There’s No Place Like You

In the story of Dorothy Gale from Kansas we learn that it was in her all along– she had the power to turn her dream into a reality, one that had all the comforts of home she had taken for granted, but now wished for more than ever.

Home means different things to different people. Many say home is where the heart is. Certainly, my kids are my heart and my home. But as a single mom I’m finding it difficult to create the kind of home I wanted to raise my children in.

One of my dearest friends has a son who just turned 3 and today I attended his birthday party. Kids are the best. They say what they’re feeling, they do as they please; there’s no pretense. I think that’s why I generally enjoy my interactions with kids and will initiate more conversations with them. They’re simply fascinating. When I’m around them I like to try and recall myself as a child and imagine what they make of this world.
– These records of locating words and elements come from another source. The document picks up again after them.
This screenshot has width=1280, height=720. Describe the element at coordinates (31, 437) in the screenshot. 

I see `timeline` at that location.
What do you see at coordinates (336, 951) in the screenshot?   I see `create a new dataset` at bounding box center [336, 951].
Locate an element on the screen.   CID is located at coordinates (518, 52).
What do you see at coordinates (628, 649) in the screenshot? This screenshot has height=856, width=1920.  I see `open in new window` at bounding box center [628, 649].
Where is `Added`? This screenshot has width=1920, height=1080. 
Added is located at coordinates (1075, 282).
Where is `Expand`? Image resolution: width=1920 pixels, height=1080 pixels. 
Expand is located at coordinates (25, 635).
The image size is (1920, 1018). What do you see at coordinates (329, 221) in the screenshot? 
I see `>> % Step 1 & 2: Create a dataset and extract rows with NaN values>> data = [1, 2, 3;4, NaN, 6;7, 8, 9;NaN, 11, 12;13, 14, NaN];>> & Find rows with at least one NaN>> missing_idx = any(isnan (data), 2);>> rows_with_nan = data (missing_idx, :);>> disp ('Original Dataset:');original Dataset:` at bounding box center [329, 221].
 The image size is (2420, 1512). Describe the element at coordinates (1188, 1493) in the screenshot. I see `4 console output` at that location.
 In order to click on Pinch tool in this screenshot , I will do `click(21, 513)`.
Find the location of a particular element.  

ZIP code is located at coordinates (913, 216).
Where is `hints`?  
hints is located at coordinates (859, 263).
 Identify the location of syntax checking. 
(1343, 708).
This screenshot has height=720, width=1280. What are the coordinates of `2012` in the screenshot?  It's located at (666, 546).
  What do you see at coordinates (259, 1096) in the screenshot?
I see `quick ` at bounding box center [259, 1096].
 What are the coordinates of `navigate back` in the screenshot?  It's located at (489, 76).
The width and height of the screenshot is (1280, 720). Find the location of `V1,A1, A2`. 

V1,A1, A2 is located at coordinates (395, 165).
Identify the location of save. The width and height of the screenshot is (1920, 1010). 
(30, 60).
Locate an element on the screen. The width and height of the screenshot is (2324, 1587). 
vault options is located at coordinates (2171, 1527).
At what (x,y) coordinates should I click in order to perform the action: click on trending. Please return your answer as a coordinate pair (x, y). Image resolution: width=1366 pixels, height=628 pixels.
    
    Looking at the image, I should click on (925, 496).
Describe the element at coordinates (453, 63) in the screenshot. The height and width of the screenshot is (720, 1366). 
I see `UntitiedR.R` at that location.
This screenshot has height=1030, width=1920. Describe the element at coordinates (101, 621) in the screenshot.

Am I any closer to a conclusion than they? (Not always.) And while being included in these types of occasions brings a certain joy, there is also an angst, a longing that weighs heavy on me due to the fact that I am completely out of my element and I want what I haven’t got. I am surrounded by people who genuinely love and care for each other; people who like to laugh, not at each other but with each other; who enjoy each other’s company and with such ease. No pretense. Just togetherness. There’s cooperation between husband and wife. There’s years and years of devotion. How do they do that?

As someone who grew up feeling out of place in my own home and family, I can relate very much to Dorothy. Where is home and how will I know when I’m there?

Maybe Dorothy was on to something when she said, “If I ever go looking for my heart’s desire again, I won’t look any further than my own backyard, because if it isn’t there, I never really lost it to begin with.” But part of me also wonders if I just needed to trek down this winding road of despair before my wish could be granted. Because up until now I doubted whether family was all that important. I minimized the tremendous amount of courage it takes to create an everlasting bond between two people. And now I want it more than ever.

To find love is to find a home. I would just like for it to be more in my backyard and not somewhere “out there”. I’m clicking my heels together, I’m saying the magic words……

Dammit, where’s Glinda when you need her?